The President of Ireland, Mary McAleese, gave a stirring closing speech at the 2009 World Forum on Early Care and Education in Belfast, Northern Ireland. Here is an excerpt with the full presentation available on the World Forum website:
"The writer Cynthia Ozick once said, 'What we remember from childhood, we remember forever — permanent ghosts, stamped, inked, imprinted, eternally seen.' My granny, who had eleven children and sixty grandchildren put it more tersely 'What's learnt in childhood is engraved on stone.' When the headstone on my grandfather's grave was put up, it carried a small misprint which we were told was engraved so deeply in the granite that the only solution was to do it all over again and put up a new one. We don't get that chance with our kids, we get one go around.
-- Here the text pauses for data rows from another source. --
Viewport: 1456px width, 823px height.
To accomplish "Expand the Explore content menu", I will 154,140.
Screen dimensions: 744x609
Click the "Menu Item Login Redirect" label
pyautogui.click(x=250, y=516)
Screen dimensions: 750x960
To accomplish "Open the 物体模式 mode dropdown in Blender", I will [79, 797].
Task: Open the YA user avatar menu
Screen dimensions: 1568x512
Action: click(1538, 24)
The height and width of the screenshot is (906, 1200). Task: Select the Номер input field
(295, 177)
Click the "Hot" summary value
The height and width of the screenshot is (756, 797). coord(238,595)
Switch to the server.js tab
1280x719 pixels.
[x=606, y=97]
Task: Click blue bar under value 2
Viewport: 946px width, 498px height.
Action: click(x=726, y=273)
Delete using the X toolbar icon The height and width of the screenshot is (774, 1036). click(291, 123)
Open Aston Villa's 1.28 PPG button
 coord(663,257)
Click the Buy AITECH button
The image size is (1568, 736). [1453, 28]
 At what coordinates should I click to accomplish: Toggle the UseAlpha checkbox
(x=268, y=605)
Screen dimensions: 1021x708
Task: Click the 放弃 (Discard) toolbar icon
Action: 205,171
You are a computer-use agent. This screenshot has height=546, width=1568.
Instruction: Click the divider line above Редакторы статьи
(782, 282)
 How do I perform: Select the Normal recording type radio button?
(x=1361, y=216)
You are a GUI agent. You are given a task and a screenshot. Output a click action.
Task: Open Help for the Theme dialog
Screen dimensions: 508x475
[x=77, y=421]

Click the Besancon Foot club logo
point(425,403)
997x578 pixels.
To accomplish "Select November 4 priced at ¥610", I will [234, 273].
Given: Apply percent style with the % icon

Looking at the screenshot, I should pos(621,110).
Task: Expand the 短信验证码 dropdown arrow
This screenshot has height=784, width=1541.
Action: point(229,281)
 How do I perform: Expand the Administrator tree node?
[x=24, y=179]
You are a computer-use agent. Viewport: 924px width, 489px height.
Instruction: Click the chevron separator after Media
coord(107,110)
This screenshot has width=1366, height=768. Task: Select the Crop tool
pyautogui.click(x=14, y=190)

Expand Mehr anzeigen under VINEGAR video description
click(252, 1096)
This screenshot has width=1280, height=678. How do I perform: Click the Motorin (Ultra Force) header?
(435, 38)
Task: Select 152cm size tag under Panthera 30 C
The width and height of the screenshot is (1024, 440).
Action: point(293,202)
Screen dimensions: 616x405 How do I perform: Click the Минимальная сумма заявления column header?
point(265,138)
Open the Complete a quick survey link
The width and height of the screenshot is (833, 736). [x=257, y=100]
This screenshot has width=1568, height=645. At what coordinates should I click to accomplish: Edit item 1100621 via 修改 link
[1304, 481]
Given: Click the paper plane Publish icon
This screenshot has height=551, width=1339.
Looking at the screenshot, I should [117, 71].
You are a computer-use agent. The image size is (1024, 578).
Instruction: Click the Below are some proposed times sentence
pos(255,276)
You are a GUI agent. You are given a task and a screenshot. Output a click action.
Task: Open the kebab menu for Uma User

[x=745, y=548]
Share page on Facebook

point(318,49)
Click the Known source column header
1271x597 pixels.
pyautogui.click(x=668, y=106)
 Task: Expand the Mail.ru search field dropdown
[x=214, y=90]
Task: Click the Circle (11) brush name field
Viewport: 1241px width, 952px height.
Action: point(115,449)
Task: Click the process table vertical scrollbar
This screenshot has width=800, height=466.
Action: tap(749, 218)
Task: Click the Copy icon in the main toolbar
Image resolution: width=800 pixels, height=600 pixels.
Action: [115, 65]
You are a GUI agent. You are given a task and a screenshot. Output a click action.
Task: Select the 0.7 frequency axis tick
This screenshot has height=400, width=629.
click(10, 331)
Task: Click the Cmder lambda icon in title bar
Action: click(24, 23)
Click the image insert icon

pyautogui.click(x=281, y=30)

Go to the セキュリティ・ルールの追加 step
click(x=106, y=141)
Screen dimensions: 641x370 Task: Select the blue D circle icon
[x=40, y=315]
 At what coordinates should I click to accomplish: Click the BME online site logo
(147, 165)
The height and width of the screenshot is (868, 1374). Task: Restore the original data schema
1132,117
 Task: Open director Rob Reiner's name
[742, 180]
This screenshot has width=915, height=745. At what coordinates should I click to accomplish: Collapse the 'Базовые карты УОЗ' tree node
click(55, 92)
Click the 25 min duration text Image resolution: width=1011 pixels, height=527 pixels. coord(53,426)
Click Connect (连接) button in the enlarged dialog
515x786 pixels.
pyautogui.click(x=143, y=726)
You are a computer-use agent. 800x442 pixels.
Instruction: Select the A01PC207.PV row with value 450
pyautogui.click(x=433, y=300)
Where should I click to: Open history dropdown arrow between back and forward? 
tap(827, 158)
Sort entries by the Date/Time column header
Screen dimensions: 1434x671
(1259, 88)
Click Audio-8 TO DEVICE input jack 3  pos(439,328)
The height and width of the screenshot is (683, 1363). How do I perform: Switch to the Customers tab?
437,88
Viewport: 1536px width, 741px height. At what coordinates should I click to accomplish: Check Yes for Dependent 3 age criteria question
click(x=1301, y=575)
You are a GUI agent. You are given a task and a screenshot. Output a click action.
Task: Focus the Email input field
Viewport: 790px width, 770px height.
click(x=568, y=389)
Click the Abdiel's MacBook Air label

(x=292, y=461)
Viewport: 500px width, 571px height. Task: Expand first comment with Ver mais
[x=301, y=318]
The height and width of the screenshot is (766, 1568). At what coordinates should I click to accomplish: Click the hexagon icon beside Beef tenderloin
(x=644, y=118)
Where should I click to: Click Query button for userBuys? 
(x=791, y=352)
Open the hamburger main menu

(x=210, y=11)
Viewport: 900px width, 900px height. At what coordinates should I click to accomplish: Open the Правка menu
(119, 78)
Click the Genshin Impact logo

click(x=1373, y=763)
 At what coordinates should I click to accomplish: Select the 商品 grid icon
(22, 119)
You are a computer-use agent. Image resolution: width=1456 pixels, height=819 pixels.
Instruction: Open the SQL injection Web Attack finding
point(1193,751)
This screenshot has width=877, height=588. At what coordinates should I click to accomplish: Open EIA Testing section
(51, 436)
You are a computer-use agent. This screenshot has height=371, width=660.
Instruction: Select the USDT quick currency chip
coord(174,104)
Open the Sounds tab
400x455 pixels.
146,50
"We have learnt a lot on this island about the permanent ghosts of childhood — the bad engraving on children's lives that left them scarred for life. So many young lives were blighted here by sectarian and political bitterness that was taught in the home and reinforced in the community. We have seen, in recent days, the outworking of racism and the misery it can inflict on the innocent. The cruel stories of institutional abuse of vulnerable children described in the recent Ryan Report south of the border demonstrate just how long-term is the damage done in childhood. It robbed them not only of the loving childhood they should have had but acted like a wrecking ball through their later lives, leaving a landscape of broken relationships, mental ill-health, under-achievement and sheer, appalling waste.
"There is some good news on the horizon though and that is the human capacity to change, to shift gear and to walk a new path. Today the people of this island have taken ownership of their problems, they have faced into the painful and shameful dark side of their pasts, acknowledged the pain they caused and set their faces towards healing, reconciliation and amendment. Those who fought for Irish freedom in 1916 issued a Proclamation in which they set out their ambition that Ireland would become a place which cherished all its children equally. It was then and it remains a noble ambition. We have made an important start in removing the obstacles which lie in the way of making that ambition real."